Reset the index of the dataframes df1 and df2 to have a column ‘Nom du compteur’. Reorder the data in descending order to obtain a correctly ordered graph with seaborn.
Redo the previous graph using seaborn’s catplot function. To control the size of the graph, you can use the height and aspect arguments.
Add axis titles and the graph title for the first graph.
Try coloring the x axis in red. You can pre-define a style with sns.set_style("ticks", {"xtick.color": "red"}).
At the end of question 2, that is, by using seaborn to minimally reproduce a barplot, we get:
After some aesthetic adjustments, at the end of questions 3 and 4, we get a figure close to that of the Paris open data portal.
The additional parameters proposed in question 4 ultimately allow us to obtain the figure
This shows that Boulevard de Sébastopol is the most traveled, which won’t surprise you if you cycle in Paris. However, if you’re not familiar with Parisian geography, this will provide little information for you. You’ll need an additional graphical representation: a map! We will cover this in a future chapter.
Exercise 2b: Reproducing the Figure “The 10 Counters That Recorded the Most Bicycles”
Following the gradual approach of Exercise 2, recreate the chart The 10 Counters That Recorded the Most Bicycles using seaborn.
3.3 An Alternative to the Barplot: the Lollipop Chart
Bar charts (barplot) are extremely common, likely due to the legacy of Excel, where these charts can be created with just a couple of clicks. However, in terms of conveying a message, they are far from perfect. For example, the bars take up a lot of visual space, which can obscure the intended message about relationships between observations.
From a semiological perspective, that is, in terms of the effectiveness of conveying a message, lollipop charts are preferable: they convey the same information but with fewer visual elements that might clutter understanding.
Lollipop charts are not perfect either but are slightly more effective at conveying the message. To learn more about alternatives to bar charts, Eric Mauvière’s talk for the public statistics data scientists network, whose main message is “Unstack your figures”, is worth exploring (available on ssphub.netlify.app/).
Exercise 3 (optional): Reproduce Figure 2 with a lollipop chart
Following the gradual approach of Exercise 2,
redo the graph The 10 counters that have recorded the most bikes.
plotnine is the newcomer to the Python visualization ecosystem. This library is developed by Posit, the company behind the RStudio editor and the tidyverse ecosystem, which is central to the R language. This library aims to bring the logic of ggplot to Python, meaning a standardized, readable, and flexible grammar of graphics inspired by Wilkinson (2012).
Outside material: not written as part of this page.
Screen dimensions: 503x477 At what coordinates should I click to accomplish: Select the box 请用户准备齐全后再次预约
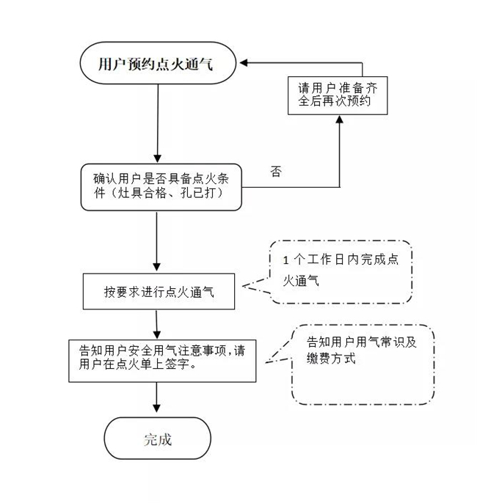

The mindset of ggplot2 users when they discover plotnine
In this approach, a chart is viewed as a succession of layers that, when combined, create the final figure. This principle is not inherently different from that of matplotlib. However, the grammar used by plotnine is far more intuitive and standardized, offering much more autonomy for modifying a chart.
The logic of ggplot (and plotnine) by Lisa (2021), image itself borrowed from Field (2012)
With plotnine, there is no longer a dual figure-axis entry point. As illustrated in the slides below:
A figure is initialized
Layers are updated, a very general abstraction level that applies to the data represented, axis scales, colors, etc.
Finally, aesthetics can be adjusted by modifying axis labels, legend labels, titles, etc.
Dérouler les slides ci-dessous ou cliquer ici
pour afficher les slides en plein écran.
Scroll slides below or click here
to display slides full screen.
Exercise 4: Reproduce the First Figure with plotnine
This is the same exercise as Exercise 2. The objective is to create this figure with plotnine.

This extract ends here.